As children we are rarely taught about what happens to our blossoming bodies and emerging sexuality and resort to awkward shame-laden fumblings beneath dark covers in the deep silence of nightfall. I've often been chastised by lovers for being "too noisy" when I cum! "What will the neighbors think?" Um...that I'm enjoying my sexuality maybe?

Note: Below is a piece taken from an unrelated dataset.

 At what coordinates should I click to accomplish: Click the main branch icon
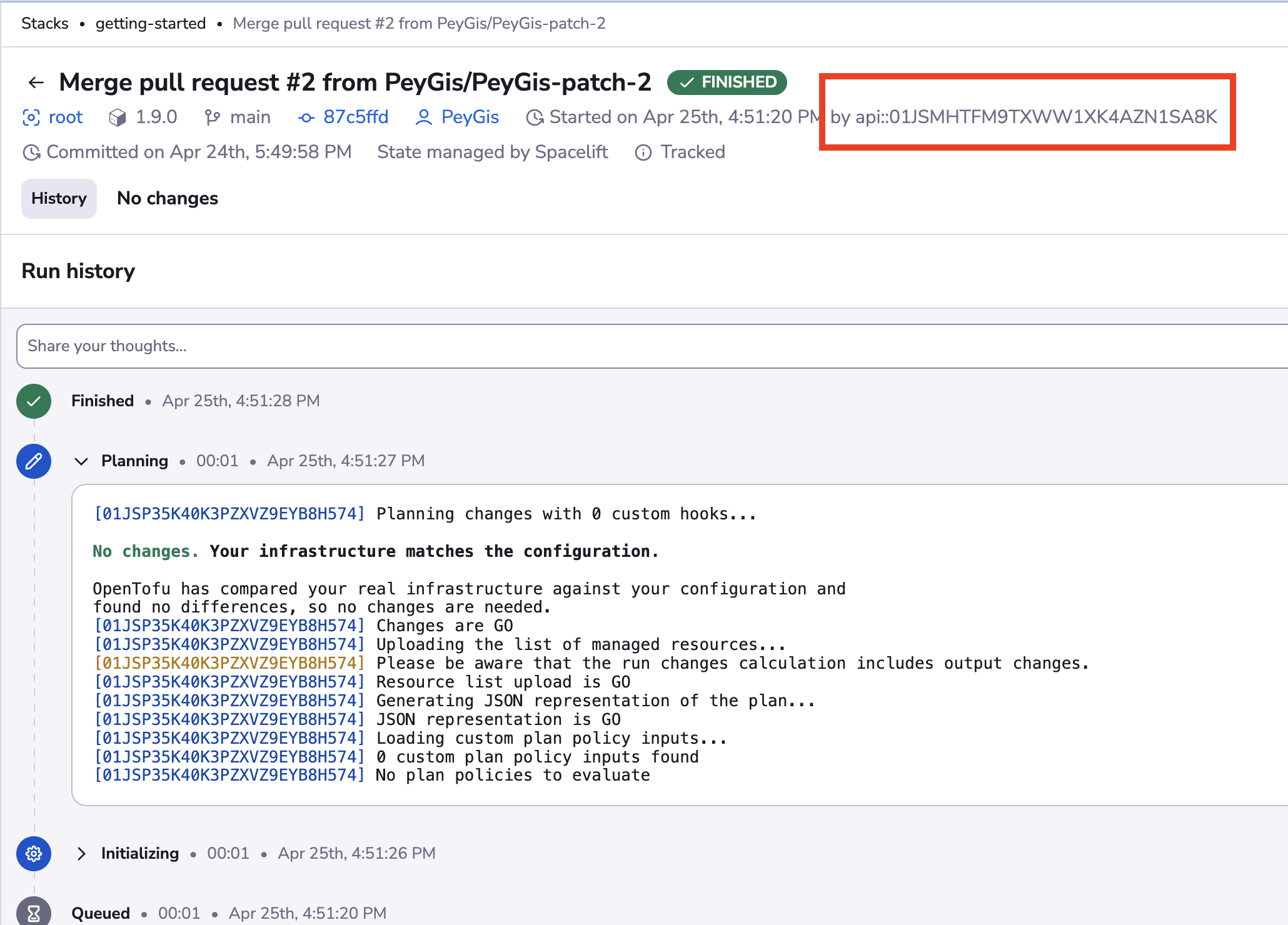click(213, 118)
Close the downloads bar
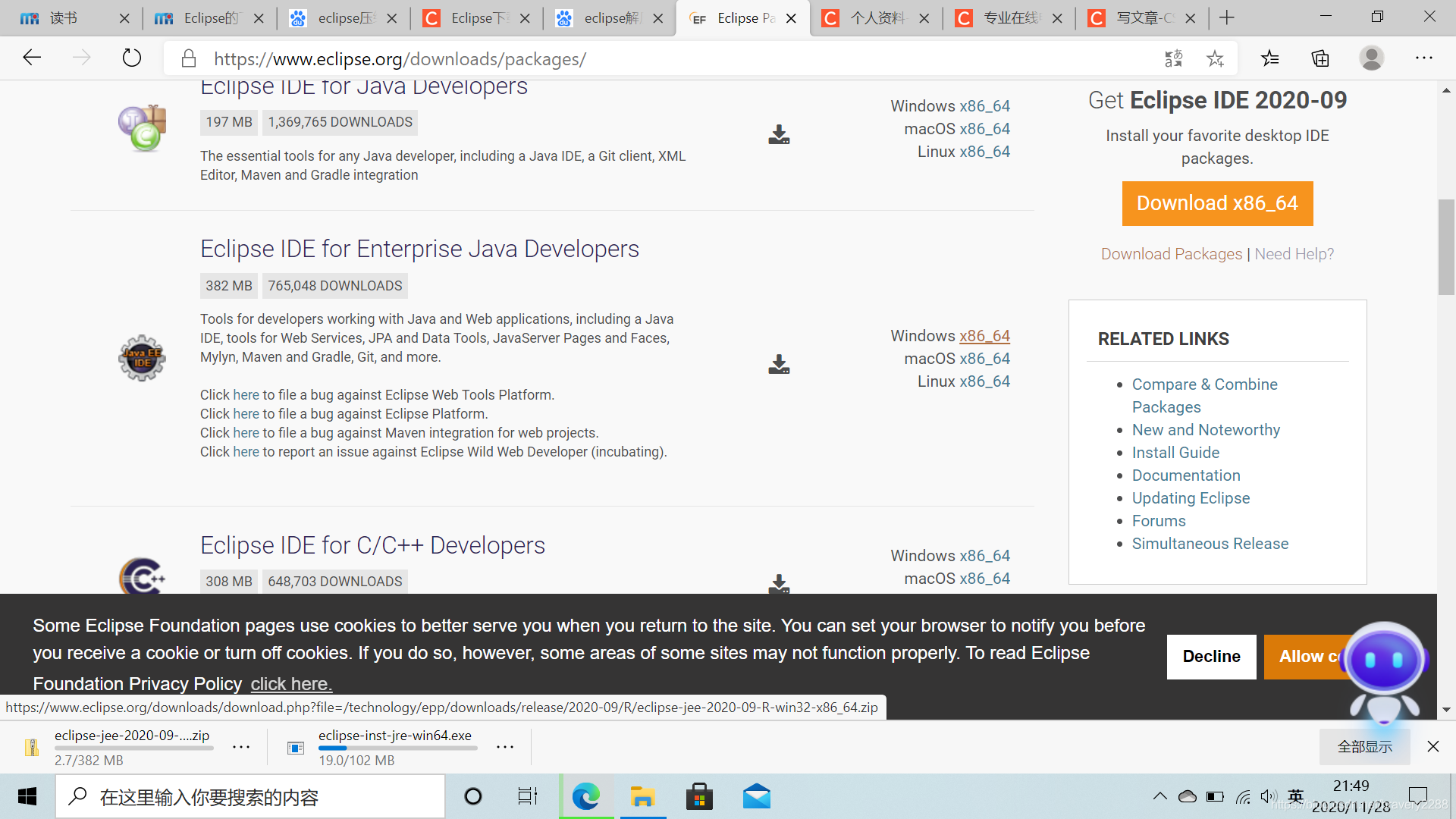The height and width of the screenshot is (819, 1456). [x=1432, y=747]
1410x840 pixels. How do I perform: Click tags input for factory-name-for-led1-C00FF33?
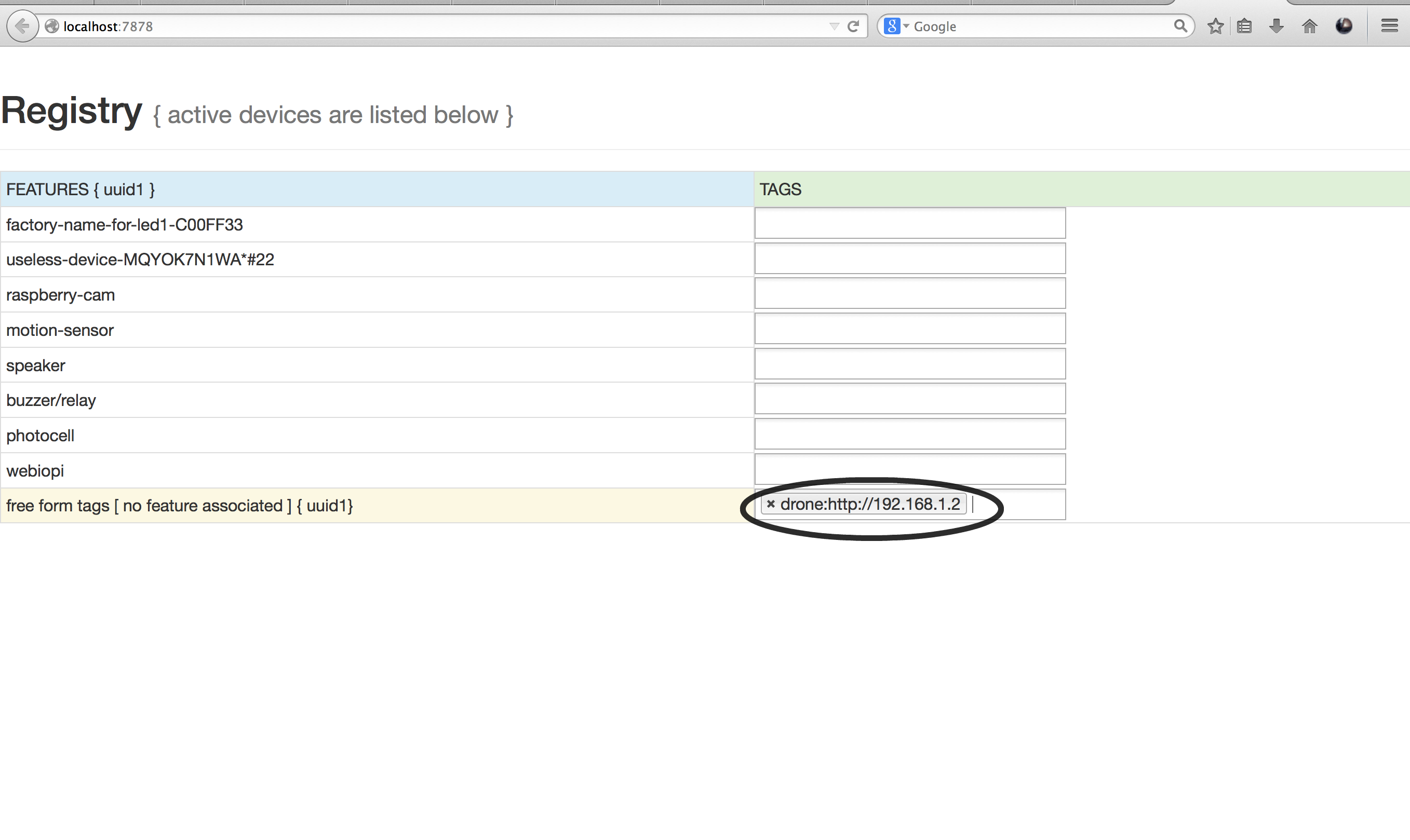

Sex is NATURAL! It's FUN! It can be immensely healing. And when it is suppressed, repressed, judged or flung into the arena of a moral high ground, it can be dangerous, destructive and scary. There are so many myths spread about sex, so many deceptions, so many lies (Cosmo hold your publishing hands up please!) We are made to feel that we are generally "getting it wrong" or if we're not, that our lovers therefore must be, as lofty ideals that paint pictures of perfect sex being hot and sweaty with orgasm as the ultimate goal are held ever before us as the Holy Grail of sexual fulfillment. Yet for many men and women, sex is something that causes great anxiety either before, during, after or all of the above! It is rarely seen as an opportunity for a spiritual experience yet to the Tantrics and the Taoists that's exactly what it was. The conscious channeling of sexual energy is seen as an opportunity for the dynamic integration of mind, body and spirit and for prolonging and improving drastically our health, vitality and longevity. So what could be better? So why do we think there is so much resistance o this natural state of bliss? It costs nothing, it improves much and we could become powerful, strong human beings by re-connecting with this very primal energy....and who could possibly be threatened by that right?